Fully managed spot instances. We run our video processing on spot instances, reducing our compute costs by 62% compared to reserved instances. You can use them without SkyPilot, but it handles the complexity of spot instance management automatically (find cheapest instances, job retry when the machine is preempted, etc).
Multi-cloud flexibility. While we currently use GCP, SkyPilot gives us the freedom to add other cloud providers without changing our job definitions. If we have capacity issues or find better pricing elsewhere, switching is just a configuration change—not a rewrite.
“Using SkyPilot reduces our dependency on a single cloud provider. If we have issues in the future, we can switch providers without changing much in the codebase. It’s a more flexible option compared to solutions like Vertex AI or SageMaker.”
– Jacques Everwyn, AI Engineer @ Sinay
Interactive Development with SSH and VSCode
Beyond batch processing, we use SkyPilot to manage development workstations. sky launch gives us instant SSH access to GPU machines for experimentation, model debugging, and development. We connect directly through VSCode’s remote SSH, making it feel like local development but with cloud GPU power.
VSCode’s connected to remote VM through SSH
Results: Simplified batch inference infra with 62% lower costs
SkyPilot transformed how we handle AI infrastructure at Sinay:
- 62% cost savings via intelligent scheduling: Spot instances combined with region-aware scheduling near our GCS buckets significantly reduced our compute and egress costs – all without manual tuning.

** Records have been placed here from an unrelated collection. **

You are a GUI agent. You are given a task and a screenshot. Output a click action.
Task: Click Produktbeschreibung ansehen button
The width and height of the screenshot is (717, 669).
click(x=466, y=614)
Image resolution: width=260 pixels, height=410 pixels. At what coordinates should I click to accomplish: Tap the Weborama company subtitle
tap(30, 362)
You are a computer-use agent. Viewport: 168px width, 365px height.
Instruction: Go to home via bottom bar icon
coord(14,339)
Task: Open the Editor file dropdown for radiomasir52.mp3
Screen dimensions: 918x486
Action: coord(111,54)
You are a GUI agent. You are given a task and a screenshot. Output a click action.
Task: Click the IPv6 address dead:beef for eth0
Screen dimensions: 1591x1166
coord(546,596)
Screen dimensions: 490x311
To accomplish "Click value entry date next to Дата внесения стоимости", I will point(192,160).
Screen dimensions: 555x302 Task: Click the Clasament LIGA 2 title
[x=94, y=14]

- Thousands of videos daily: SkyPilot’s automation lets our team handle enterprise-scale video processing workloads without dedicated infrastructure engineers.
- Engineers save hours: One-shot benchmarking tasks that used to require 3 hours of orchestration setup and testing now launch in 30 minutes with a single sky jobs launch command – freeing engineers to focus on model development instead of infrastructure.

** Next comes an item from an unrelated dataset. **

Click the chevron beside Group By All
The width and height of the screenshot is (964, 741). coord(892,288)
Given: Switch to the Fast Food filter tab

- Debugging in minutes, not hours: Job failures that required tracing across the queue, orchestrator, and workers are now diagnosed directly from the dashboard with full logs.

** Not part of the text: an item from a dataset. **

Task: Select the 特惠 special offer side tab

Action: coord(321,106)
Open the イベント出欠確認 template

- Cloud flexibility without lock-in: We maintain the option to expand to other clouds or on-premises infrastructure as our needs evolve – something we’re actively exploring with new GPU servers.
As volumes increased, the challenge was no longer just about running jobs, but about maintaining reliability and cost control at scale without growing the team or adding operational risk. SkyPilot enabled us to execute this operating model at scale, turning large-volume AI processing into a repeatable, reliable capability rather than an infrastructure bottleneck.